Our goal in this review is to provide the reader with an entry point to this burgeoning literature. We begin with an overview of the historical development of statistical network modeling and then we introduce a number of examples that have been studied in the network literature. Our subsequent discussion focuses on a number of prominent static and dynamic network models and their interconnections. We emphasize formal model descriptions, and pay special attention to the interpretation of parameters and their estimation. We end with a description of some open problems and challenges for machine learning and statistics.

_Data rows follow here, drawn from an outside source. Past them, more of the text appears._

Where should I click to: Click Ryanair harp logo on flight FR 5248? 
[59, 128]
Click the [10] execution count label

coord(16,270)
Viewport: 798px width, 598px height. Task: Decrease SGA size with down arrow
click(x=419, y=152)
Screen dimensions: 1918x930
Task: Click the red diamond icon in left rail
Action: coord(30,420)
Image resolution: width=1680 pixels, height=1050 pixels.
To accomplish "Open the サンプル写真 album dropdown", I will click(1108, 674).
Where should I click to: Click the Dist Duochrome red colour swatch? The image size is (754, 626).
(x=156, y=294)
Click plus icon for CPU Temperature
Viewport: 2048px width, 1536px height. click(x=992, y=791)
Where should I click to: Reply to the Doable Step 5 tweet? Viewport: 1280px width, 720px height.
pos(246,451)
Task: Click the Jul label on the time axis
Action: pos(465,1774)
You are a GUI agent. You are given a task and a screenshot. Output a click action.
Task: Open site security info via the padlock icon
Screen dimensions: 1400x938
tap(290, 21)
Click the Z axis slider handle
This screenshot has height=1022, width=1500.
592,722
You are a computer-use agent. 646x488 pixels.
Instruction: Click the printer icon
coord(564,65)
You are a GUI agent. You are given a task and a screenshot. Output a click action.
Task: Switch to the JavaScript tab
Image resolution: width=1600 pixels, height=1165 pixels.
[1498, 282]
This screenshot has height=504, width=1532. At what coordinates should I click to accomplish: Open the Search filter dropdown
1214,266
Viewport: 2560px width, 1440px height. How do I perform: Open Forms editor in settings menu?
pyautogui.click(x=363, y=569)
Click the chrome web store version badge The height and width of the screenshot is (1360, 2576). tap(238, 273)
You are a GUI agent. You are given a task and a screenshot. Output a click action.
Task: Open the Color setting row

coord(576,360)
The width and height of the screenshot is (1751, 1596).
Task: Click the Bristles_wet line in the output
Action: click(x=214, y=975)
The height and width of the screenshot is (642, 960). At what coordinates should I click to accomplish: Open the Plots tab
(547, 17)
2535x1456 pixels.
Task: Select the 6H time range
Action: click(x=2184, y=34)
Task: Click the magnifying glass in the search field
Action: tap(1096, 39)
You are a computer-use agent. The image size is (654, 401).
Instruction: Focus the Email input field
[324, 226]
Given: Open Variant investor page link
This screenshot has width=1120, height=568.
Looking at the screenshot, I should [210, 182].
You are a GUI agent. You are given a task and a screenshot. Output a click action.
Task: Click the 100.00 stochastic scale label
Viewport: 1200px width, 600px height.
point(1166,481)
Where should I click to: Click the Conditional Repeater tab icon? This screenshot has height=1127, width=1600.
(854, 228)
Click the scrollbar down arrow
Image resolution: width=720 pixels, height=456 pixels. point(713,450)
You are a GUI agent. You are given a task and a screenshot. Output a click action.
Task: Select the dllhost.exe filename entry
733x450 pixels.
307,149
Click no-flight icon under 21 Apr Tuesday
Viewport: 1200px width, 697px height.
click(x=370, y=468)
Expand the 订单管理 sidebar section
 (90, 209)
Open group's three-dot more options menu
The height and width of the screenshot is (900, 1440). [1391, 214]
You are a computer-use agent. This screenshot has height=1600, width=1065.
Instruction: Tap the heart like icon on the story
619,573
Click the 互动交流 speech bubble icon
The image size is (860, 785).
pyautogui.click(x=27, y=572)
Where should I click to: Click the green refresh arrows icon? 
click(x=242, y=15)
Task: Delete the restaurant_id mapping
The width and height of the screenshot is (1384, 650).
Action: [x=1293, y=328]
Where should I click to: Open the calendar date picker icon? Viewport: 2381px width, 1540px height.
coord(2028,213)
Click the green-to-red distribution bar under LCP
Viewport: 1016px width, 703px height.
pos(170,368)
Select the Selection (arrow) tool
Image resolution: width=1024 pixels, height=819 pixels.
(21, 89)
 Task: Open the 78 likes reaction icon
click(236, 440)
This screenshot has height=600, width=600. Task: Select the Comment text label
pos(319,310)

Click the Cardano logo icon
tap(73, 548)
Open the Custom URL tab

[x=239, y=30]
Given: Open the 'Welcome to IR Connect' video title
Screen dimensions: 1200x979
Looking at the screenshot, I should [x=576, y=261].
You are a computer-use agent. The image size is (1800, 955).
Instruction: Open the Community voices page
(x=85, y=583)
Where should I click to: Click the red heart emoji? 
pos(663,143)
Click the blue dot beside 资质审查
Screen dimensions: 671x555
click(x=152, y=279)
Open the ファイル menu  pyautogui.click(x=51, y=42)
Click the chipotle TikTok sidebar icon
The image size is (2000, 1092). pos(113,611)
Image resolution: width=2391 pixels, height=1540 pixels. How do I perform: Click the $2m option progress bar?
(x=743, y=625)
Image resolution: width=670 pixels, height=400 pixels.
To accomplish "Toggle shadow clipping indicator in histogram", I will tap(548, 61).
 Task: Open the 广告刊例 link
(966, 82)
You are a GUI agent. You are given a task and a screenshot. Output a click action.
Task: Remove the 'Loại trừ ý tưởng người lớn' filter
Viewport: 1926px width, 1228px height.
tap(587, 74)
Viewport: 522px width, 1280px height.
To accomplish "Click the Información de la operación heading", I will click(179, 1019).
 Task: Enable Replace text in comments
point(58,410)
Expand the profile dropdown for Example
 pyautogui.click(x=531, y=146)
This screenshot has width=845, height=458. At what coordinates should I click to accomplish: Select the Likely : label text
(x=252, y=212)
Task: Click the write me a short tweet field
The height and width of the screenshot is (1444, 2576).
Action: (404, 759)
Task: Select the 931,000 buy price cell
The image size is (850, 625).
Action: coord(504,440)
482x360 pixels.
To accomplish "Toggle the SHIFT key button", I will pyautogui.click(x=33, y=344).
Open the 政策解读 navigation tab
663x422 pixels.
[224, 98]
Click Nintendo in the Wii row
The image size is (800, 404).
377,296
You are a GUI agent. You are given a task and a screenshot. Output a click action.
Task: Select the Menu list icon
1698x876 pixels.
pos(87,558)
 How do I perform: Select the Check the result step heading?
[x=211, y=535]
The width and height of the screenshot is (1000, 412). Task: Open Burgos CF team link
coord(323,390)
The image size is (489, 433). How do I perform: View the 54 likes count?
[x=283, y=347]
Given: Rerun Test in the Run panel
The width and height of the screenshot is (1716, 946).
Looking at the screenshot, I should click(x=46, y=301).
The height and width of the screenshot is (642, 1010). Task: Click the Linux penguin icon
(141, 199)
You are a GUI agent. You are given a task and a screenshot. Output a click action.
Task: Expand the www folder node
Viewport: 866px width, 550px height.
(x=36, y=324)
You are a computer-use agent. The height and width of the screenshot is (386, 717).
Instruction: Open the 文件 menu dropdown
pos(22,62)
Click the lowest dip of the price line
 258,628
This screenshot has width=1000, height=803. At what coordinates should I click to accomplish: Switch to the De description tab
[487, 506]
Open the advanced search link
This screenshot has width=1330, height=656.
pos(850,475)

Networks have found a prominent place in our everyday lives. In science, networks have been used to analyze interpersonal social relationships, communication, academic paper co- authorships and citations, protein interaction patterns, and much more. Popular books on networks and their analysis began to appear a decade ago, and online "networking communities" such as Facebook, MySpace, and LinkedIn now include millions of people from around the world. Formal statistical modeling for the analysis of network data has emerged as a major research topic in diverse areas of study. A Survey of Statistical Network Models aims to provide the reader with an entry point to the voluminous literature on statistical network modeling. It guides the reader through the development of key stochastic network models, touches upon a number of examples and commonalities across different parts of the network literature, and discusses major schools of thought in static and dynamic network modeling. In addition it illuminates the interconnections between existing models. Despite the rich and extensive network modeling literature, many statistical questions remain unanswered. It is hoped that the concluding discussion of gaps and challenges will help the interested reader deduce important future research directions.